4. Corporations will continue on the whole to exceed earnings expectations. However, similar to 2018 they will not be particularly well-rewarded for doing so on announcement, while earnings misses will be punished swiftly. This has been an increasing undercurrent the last couple of years, and I expect that reactive environment to continue in 2019. However, I also believe that an undercurrent of acquiring assets with defensive components will increase next year, meaning that even as these stories play out, fundamentally strong companies will weather the turbulence substantially better than most. I do expect share buybacks and dividends to roughly equal earnings growth for 2019 equity price increases.
So this all said, how do we think about things moving ahead?
First, I think we think about the overarching philosophy of our investing mindset. An investing mindset takes a very long-term perspective, including through turbulent and challenging markets, in what investments it selects. We are not clairvoyants, we do not seek to attempt to divine the future, but we can think heavily about what opportunities can exist and what threats can exist to what we are invested in, and act accordingly.

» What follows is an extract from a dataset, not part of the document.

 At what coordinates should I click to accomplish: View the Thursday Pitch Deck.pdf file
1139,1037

This means that fundamentally, given the narrative proposed earlier, companies with substantial debt may be under further pressure and risk over time. This not only chews into profits, but may in fact be an existential threat to a number of businesses today.So when we look at companies, we need to see which companies not only will be fine in a turbulent environment, but who may potentially capitalize and take advantage of a market where they are positioned more strongly than their peers. This doesn’t just mean survive – it means being on the buying end when other companies and assets are under pressure to sell, using their entrenched market positions and free cash flow to facilitate future growth.
I think that the U.S. market economy and overall market health is strong. However, I also believe there are individual companies, individual investment ideas that stand to do well for years to come that have been heavily discounted by the market up to this point for the aforementioned political and economic reasons. These companies exhibit the same fundamentals as strong domestic companies, but may not have the same favorability purely based on their geography and biases against such. This is an opportunity.

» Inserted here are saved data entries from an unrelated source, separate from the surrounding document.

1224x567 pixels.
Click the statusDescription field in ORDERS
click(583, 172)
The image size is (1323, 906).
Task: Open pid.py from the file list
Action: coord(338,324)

Lastly, keep in mind that by admitting to being non-clairvoyants, that market timing and trying to predict how a market will move week to week or month to month is a fool’s errand. There are so many inputs, so many factors that can literally move and and every position, that trying to say “now THIS is the bottom” or “now THIS is the top” is a waste of energy and does not make sense. On the assumption that we believe over the long-term that the value of what we invest in will grow, taking advantage of dollar-cost averaging and thus buying at a lower-than-average cost over that span of time makes sense. Not being caught in the costs associated with trading frequently and the risk of guessing incorrectly and failing to capture growth makes sense.
Being prudent is boring. I also believe being prudent is highly profitable.